- **EXERCISE DIRECTIONS**:
All lines holding the word "agent" are to be copied from the records beneath.

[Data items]
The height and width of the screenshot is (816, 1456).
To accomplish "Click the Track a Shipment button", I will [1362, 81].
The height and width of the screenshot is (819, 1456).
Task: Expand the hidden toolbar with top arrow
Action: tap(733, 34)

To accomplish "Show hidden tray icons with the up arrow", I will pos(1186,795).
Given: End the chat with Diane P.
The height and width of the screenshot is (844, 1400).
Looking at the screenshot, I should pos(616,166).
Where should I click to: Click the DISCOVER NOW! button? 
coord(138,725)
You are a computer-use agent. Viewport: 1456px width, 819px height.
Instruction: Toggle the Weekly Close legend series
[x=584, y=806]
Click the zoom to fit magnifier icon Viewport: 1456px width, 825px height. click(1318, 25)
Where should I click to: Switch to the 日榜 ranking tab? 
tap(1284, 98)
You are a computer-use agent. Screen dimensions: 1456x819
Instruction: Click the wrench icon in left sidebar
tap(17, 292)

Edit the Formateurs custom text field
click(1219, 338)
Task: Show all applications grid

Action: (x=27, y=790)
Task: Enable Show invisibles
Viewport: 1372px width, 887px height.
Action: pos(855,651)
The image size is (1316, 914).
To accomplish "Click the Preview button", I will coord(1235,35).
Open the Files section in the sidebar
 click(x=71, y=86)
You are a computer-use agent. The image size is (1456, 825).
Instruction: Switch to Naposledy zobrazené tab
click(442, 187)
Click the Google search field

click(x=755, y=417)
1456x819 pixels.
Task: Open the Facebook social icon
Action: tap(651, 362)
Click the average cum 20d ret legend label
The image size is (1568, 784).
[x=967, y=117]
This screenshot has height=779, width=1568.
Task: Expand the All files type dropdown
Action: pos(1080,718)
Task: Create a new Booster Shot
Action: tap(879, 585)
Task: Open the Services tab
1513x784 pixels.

- **EXERCISE SOLUTION**:
You are a computer-use agent. Viewport: 1456px width, 819px height.
You are a computer-use agent. Screen dimensions: 1456x819
You are a computer-use agent. The image size is (1456, 825).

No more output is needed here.